Perché ho un fratello gemello, quindi i nostri genitori hanno sempre dovuto cercare qualcosa per farci stancare, sennò combinavamo un po’ di pazzie. Ma in realtà questa è una domanda che gli ho posto anch’io: perché proprio lo sci? E, secondo loro, noi una volta abbiamo risposto che lo sci era il nostro sport preferito. Ma io non so quanto sia vero, perché comunque avevamo 6 o 7 anni… È successo tutto un po’ per gioco, dai, per divertimento.
Ⓤ: Lo sci è uno sport molto particolare da praticare da bambini, no? Non puoi farlo tutti i giorni come il calcio, ti devi svegliare all’alba nel fine settimana, e poi per sei mesi all’anno niente. Ci hai mai pensato?
Ecco, questo è il punto che mi è sempre piaciuto meno. A me piacerebbe praticare uno sport in cui magari puoi fare la differenza rispetto a qualcun altro allenandoti di più, ma è così. Però io ho sempre avuto voglia di andare a sciare, non l’ho mai visto come un peso. È proprio quella cosa per cui dici: non posso farla così spesso che mi godo il momento in cui la faccio.

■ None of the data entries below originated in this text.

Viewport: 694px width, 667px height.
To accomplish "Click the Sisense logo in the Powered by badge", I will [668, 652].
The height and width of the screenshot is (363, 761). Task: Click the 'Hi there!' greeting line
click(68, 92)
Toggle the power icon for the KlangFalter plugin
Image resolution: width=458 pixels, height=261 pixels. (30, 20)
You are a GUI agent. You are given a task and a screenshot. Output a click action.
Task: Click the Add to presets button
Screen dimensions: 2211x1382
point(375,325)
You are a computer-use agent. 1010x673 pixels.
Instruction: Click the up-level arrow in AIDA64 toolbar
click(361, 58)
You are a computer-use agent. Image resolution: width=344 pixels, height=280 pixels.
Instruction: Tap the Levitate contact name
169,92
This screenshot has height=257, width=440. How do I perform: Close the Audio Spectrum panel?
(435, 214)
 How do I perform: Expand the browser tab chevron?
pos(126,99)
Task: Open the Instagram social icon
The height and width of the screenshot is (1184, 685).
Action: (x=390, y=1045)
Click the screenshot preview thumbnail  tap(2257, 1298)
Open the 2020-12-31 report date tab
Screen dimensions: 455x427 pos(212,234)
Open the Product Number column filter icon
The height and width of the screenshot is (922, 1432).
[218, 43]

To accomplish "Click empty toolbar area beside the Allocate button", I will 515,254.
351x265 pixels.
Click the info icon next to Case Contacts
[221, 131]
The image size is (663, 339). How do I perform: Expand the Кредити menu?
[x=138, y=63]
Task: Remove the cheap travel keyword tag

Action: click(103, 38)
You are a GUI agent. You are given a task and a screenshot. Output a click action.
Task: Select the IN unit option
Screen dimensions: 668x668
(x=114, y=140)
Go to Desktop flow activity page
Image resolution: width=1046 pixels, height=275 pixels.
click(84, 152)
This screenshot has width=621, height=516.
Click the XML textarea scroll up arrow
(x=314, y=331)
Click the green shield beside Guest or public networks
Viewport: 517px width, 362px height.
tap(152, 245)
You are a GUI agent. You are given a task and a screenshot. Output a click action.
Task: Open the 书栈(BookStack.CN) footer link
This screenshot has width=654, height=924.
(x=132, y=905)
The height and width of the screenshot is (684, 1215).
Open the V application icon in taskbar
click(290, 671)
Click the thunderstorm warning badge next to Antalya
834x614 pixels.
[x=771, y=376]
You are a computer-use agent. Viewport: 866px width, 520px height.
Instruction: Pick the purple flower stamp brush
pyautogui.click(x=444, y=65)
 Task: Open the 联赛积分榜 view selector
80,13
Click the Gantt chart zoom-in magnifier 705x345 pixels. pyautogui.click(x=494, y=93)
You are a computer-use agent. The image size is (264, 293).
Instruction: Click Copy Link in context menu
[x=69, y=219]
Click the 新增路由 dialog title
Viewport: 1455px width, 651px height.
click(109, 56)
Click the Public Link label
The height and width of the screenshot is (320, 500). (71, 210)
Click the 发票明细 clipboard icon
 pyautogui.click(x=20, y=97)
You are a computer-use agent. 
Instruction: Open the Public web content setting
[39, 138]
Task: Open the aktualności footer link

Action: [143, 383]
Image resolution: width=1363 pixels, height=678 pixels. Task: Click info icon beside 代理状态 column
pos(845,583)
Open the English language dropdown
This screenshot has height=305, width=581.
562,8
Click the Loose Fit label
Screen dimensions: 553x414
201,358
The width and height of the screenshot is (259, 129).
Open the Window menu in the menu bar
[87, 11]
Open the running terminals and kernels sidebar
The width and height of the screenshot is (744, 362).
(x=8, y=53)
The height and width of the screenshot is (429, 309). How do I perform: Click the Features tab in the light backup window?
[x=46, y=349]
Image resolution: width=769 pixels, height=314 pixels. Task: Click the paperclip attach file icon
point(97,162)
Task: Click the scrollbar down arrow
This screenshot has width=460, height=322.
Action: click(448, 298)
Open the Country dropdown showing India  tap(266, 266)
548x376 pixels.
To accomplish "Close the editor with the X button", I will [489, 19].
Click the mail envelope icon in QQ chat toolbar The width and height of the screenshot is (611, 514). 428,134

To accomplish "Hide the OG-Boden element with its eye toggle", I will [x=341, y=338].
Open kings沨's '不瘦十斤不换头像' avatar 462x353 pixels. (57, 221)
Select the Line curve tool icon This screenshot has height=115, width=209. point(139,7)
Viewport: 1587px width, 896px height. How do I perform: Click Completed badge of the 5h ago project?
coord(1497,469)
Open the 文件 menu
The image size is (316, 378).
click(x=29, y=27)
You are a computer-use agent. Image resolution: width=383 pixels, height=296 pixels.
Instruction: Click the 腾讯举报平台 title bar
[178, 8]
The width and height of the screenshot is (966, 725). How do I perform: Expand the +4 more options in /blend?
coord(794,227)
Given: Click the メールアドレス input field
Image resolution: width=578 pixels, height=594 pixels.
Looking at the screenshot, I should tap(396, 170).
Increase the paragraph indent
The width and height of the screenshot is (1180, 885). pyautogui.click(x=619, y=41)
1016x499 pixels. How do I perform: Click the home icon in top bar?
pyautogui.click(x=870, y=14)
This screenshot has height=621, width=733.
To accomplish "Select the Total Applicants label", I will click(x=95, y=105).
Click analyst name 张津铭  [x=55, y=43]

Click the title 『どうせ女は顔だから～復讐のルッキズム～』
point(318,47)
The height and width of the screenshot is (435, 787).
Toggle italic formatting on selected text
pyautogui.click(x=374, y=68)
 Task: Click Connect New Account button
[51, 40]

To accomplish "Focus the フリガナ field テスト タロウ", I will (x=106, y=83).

Ⓤ: E il tuo rapporto con il freddo?
L’ho sempre amato, ho sempre preferito l’inverno all’estate. Adesso piano piano inizia a piacermi un po’ anche l’estate, perché comunque dopo mesi in cui sei sempre in giro a prendere temperature basse un po’ di caldo ci vuole, ma l’inverno l’ho sempre adorato a prescindere.
Ⓤ: Prima hai parlato di un fratello gemello…
Alessandro. Ha sciato fino a 17 anni, e fino ai 15 era più forte di me. Siamo gemelli, ma siamo totalmente diversi: io ero magrissimo, lui era più alto e più robusto. Siamo entrati insieme nel Comitato Veneto, poi ha iniziato a fare sempre più di fatica e quando io sono entrato in Nazionale lui ha smesso. È diventato maestro di sci e sta facendo l’università, Economia.
Ⓤ: Cosa ti ha fatto andare avanti, secondo te?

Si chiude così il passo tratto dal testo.